Start of Data
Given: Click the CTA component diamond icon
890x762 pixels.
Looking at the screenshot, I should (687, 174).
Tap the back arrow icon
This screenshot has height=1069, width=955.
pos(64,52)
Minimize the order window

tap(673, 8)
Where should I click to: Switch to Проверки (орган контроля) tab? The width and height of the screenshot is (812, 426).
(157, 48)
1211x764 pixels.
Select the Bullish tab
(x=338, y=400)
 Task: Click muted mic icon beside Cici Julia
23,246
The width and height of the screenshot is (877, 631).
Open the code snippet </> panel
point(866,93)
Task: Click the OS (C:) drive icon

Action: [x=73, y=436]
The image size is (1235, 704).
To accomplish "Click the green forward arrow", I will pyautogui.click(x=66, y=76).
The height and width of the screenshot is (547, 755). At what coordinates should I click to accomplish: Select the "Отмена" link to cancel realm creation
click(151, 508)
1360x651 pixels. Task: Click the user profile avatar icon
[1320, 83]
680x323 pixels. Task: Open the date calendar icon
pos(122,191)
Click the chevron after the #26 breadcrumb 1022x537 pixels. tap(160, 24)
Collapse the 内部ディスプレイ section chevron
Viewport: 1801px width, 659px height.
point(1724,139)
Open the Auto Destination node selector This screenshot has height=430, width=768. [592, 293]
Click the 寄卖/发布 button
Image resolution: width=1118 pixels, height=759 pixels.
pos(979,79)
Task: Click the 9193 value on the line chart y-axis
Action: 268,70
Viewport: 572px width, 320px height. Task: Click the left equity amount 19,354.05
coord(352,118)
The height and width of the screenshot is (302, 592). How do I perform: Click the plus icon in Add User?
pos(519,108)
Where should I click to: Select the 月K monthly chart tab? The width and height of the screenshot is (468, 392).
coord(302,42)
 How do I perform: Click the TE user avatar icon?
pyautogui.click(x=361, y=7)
End of Data
* _What is being asked_
Count lines above containing "chevron" and report only the total.

* _Answer space_
2